General Analytical Conditions for Retention Times (RT) Quoted

[0078] Retention times were determined using an lnertpak ODS 2 column (15 cm×4.6 mm ID, 5 micron) eluting with 0.05% trifluoracetic acid (TFA) in water (solvent A), and 0.05% TFA in acetonitrile (solvent B), using the following elution gradient 0-20 min 0-95% B, hold 5 min 95% B, at a flow rate of 1 ml/min. The detection method was Atmospheric Pressure Electrospray positive ion.

Example 1

Bis(4,4,5,5,5-pentafluopentanoyl)phosphatidylcholine

[0079] a) 4,4,5,5,5-Pentafluoropentanoic acid

[0080] 4,4,5,5,5-Pentafluoropentanoic acid was synthesised by the method described in Organic Process Research and Development 1999, 3, 363-364.

[0081] b) 2-[(4,4,5,5,5-Pentafluoropentanoxyl)oxy]-1-{[(phenylmethyl)oxy]methyl}ethyl 4,4,5,5,5-pentafluoropentanoate

[0082] The product of step (a) (30 g) and carbonyl diimidazole (25.3 g) were dissolved in tetrahydrofuran (THF)(80 ml) and stirred at 48° C. for 1 hour. A solution of benzyl glycerol (12.8 g) and 1,8-diazabicyclo[5.4.0]undec-7-ene (23.8 g) in THF (10 ml) was added and the reaction was stirred at 50° C. for 2 hours, then at 20° C. for a further 12 hours. The reaction mixture was partitioned between methyl tert-butyl ether (600 ml) and 1M hydrochloric acid (600 ml). The organic layer was washed with water (600 ml), saturated sodium bicarbonate solution (600 ml), water (300 ml), brine (300 ml), dried and the solvent removed in vacuo to give the title compound (38 g) as an orange oil. Mass spectrum m/z 548 [MNH4+]

[0083] c) 2-Hydroxy-1-{[(4,4,5,5,5-pentafluoropentanoyl)oxy]methyl}ethyl 4,4,5,5,5-pentafluoro-pentanoate

[0084] The product of step (b) (20 g) was dissolved in THF(200 ml) and 10% Pd/C (2 g) was added. The reaction was placed under an atmosphere of hydrogen and stirred at 20° C. for 15 hours. The reaction mixture was filtered through a bed of celite and the solvent was removed in vacuo. Purification by column chromatography on silica gel (Biotage) eluting with 3:1 cyclohexane:ethyl acetate gave the title compound (15 g) as a clear oil.

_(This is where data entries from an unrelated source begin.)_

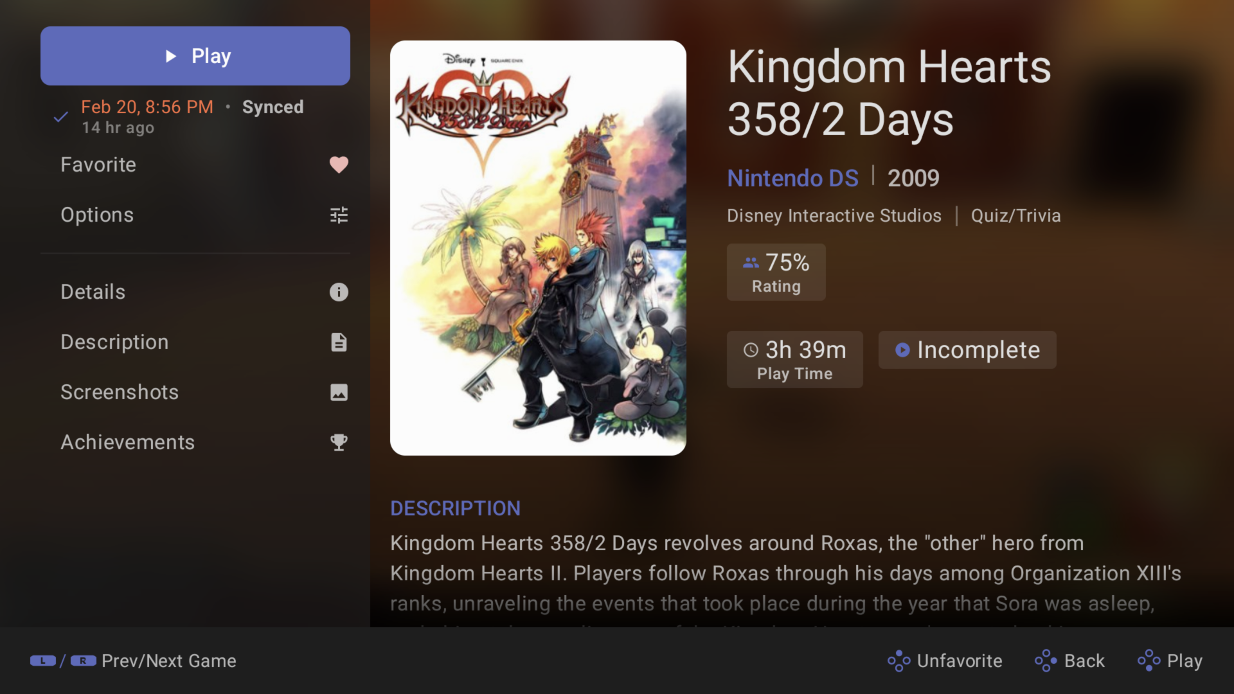The width and height of the screenshot is (1234, 694).
Task: Click Unfavorite in the bottom bar
Action: [945, 661]
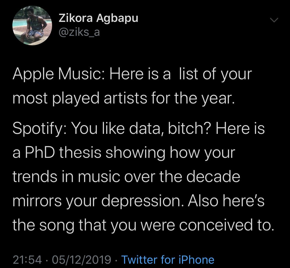Click the separator dot between date and source
Image resolution: width=290 pixels, height=268 pixels.
click(117, 260)
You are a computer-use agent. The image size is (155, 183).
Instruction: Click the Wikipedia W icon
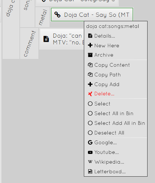pyautogui.click(x=90, y=162)
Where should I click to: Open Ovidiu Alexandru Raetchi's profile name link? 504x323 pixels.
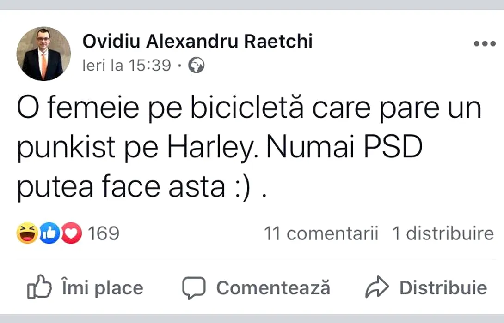pyautogui.click(x=197, y=41)
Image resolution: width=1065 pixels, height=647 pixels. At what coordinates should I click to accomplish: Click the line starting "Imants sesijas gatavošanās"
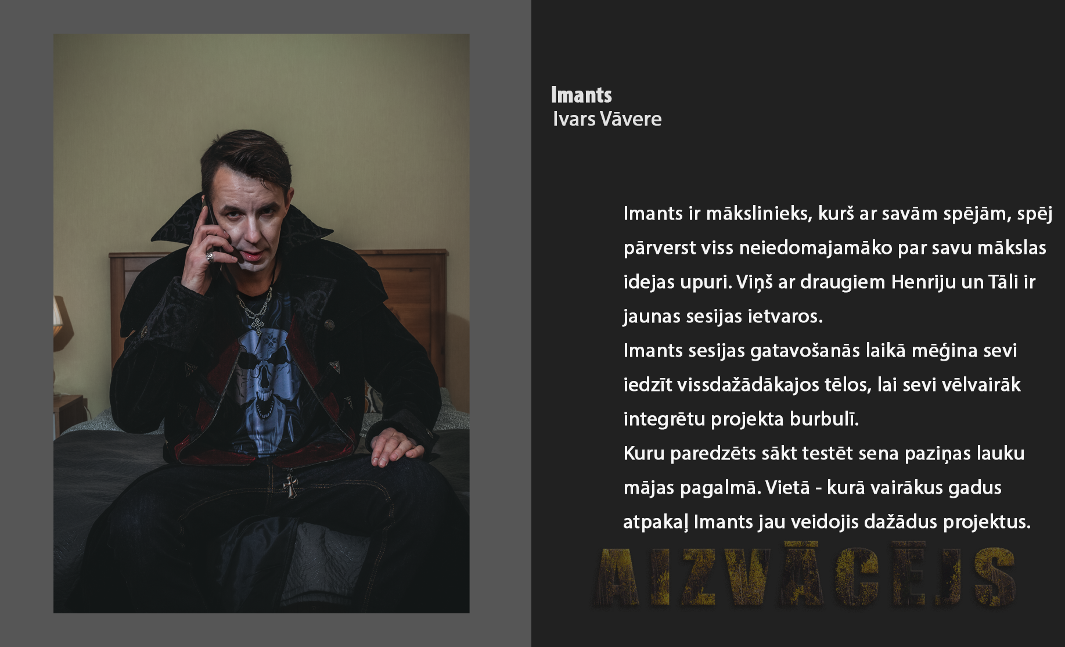820,350
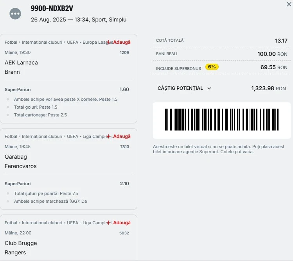Screen dimensions: 293x261
Task: Select the Total goluri: Peste 1.5 selection
Action: (x=36, y=107)
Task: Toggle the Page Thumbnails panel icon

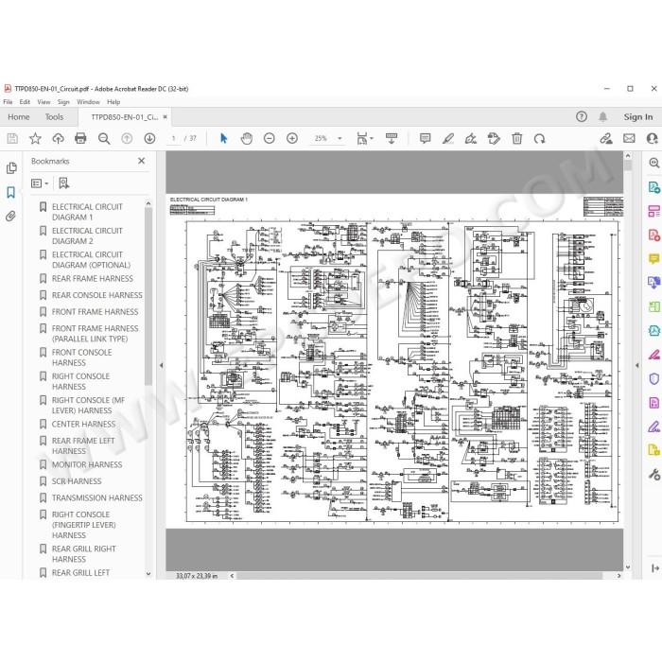Action: pyautogui.click(x=11, y=168)
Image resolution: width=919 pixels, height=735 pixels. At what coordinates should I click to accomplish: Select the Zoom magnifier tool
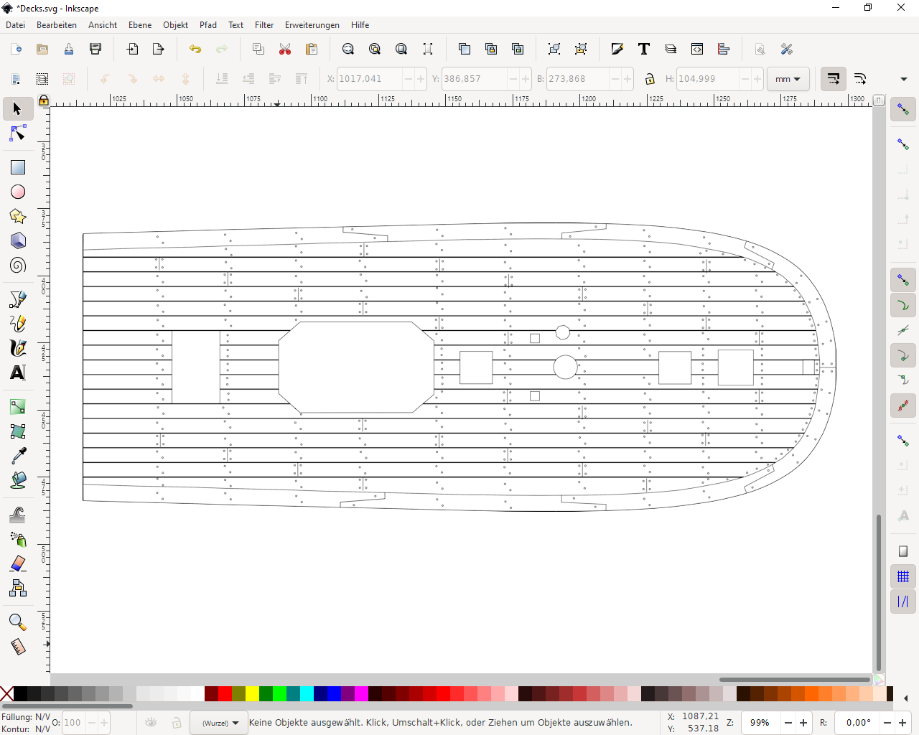[18, 622]
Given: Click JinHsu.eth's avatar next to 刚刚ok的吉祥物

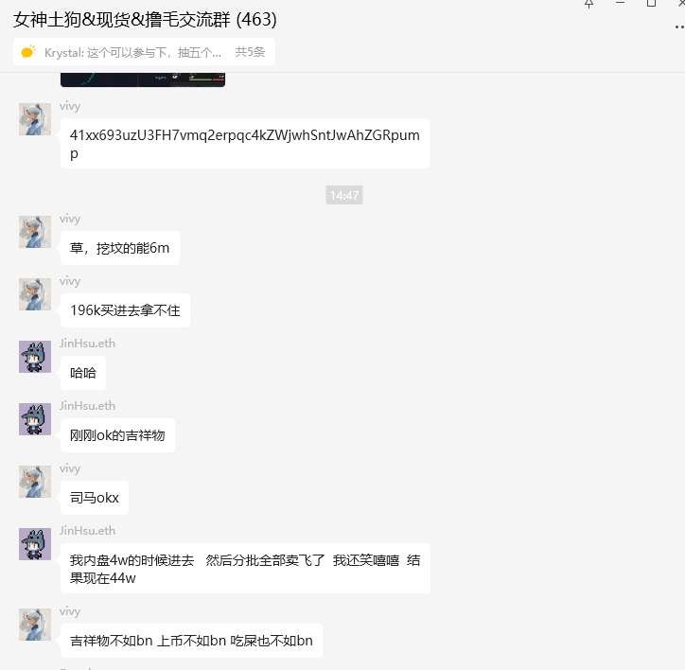Looking at the screenshot, I should [35, 419].
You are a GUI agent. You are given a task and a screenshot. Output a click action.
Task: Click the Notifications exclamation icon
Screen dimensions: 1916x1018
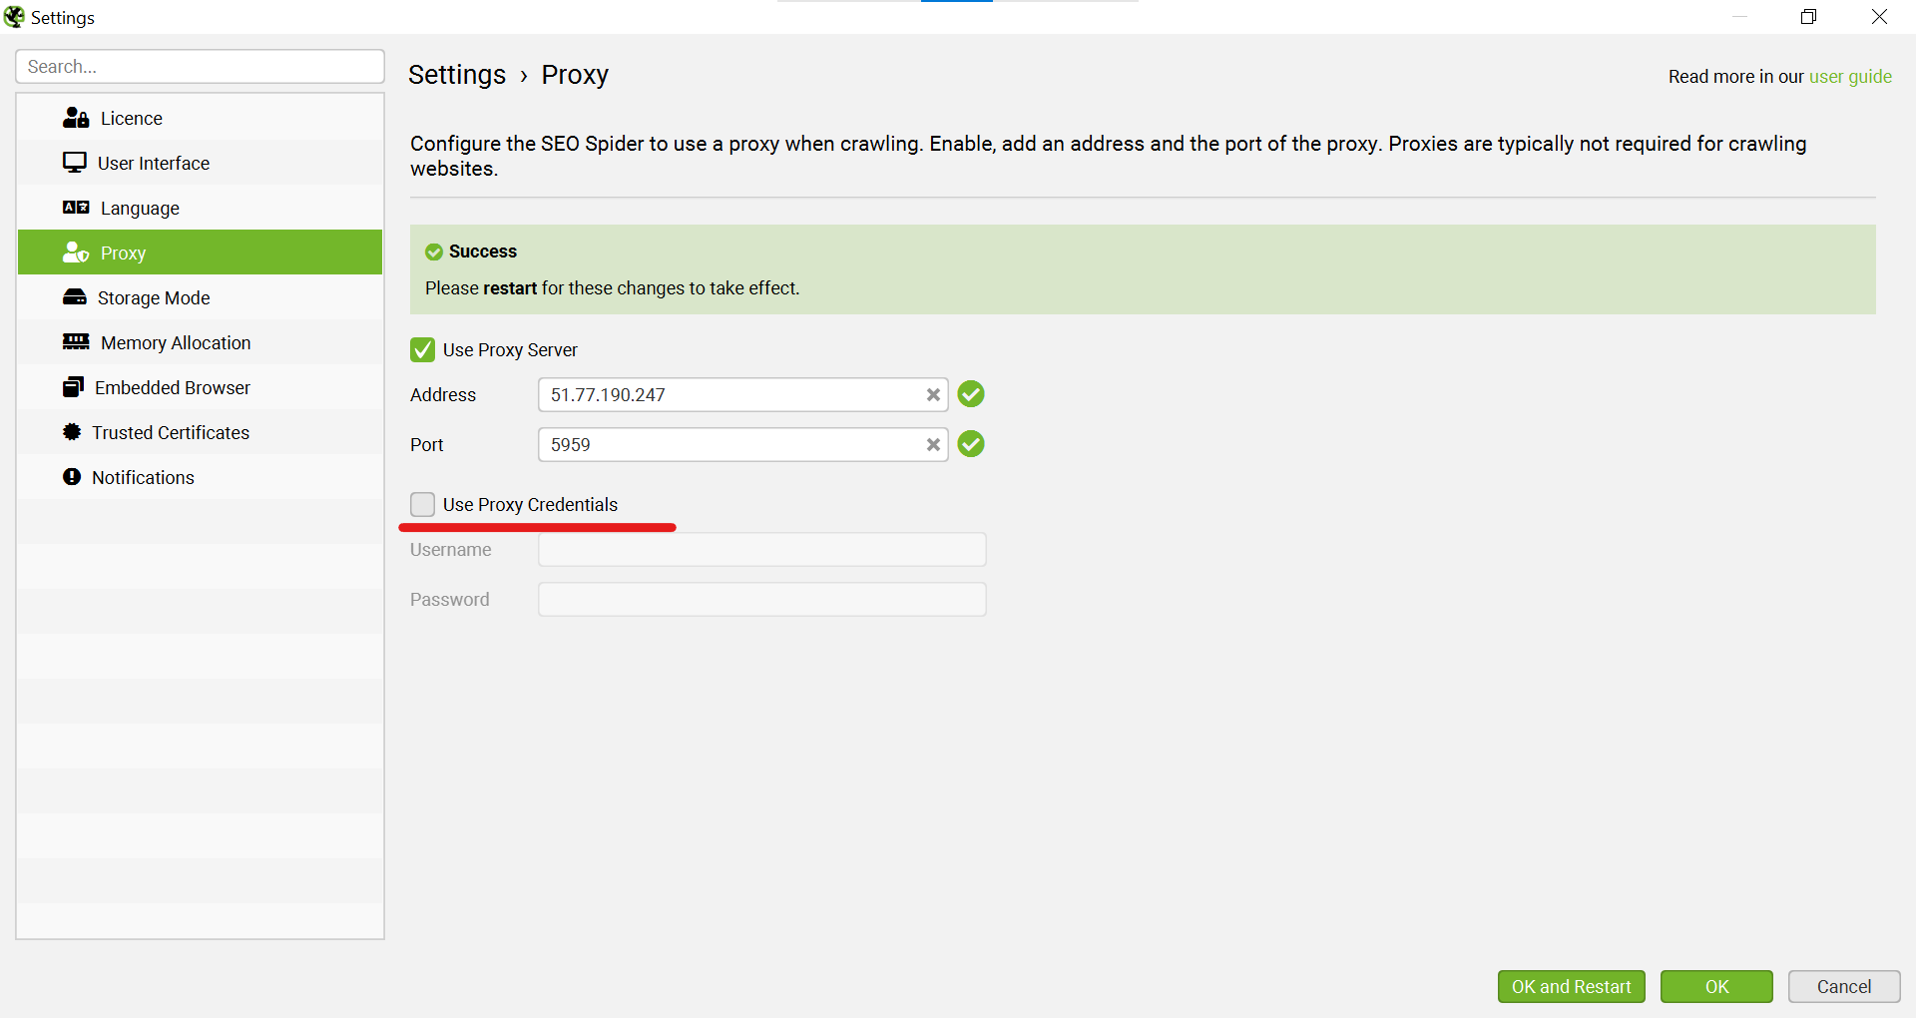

[0085] Mass spectrum m/z 458 [MNH4+]

[0086] d) Bis(4,4,5,5,5-pentafluopentanoyl)phosphatidylcholine

[0087] A solution of phosphorus oxychloride (1.8 ml) and triethylamine (2.9 ml) in isopropyl ether (10 ml) was stirred at −20° C. To this mixture a solution of the product of step (c) (8 g) in isopropyl ether (50 ml) was added, keeping the temperature below −15° C. Once the addition was complete the reaction was allowed to warm to 20° C., filtered and the solvent removed in vacuo. The residue was dissolved in chloroform (100 ml) and cooled to 0° C. Choline tosylate (5 g) was added, followed by a solution of pyridine (10 ml) in chloroform (20 ml). The resulting suspension was stirred at 20° C. for 15 hours, then water (5 ml) was added and the reaction stirred at 20° C. for a further 5 hours. The reaction mixture was added to a suspension of TMD-8 ion exchange resin (100 g) in ethanol (100 ml) and stirred at 20° C. for 2 hours. The mixture was filtered and the solvent removed in vacuo to give the title compound.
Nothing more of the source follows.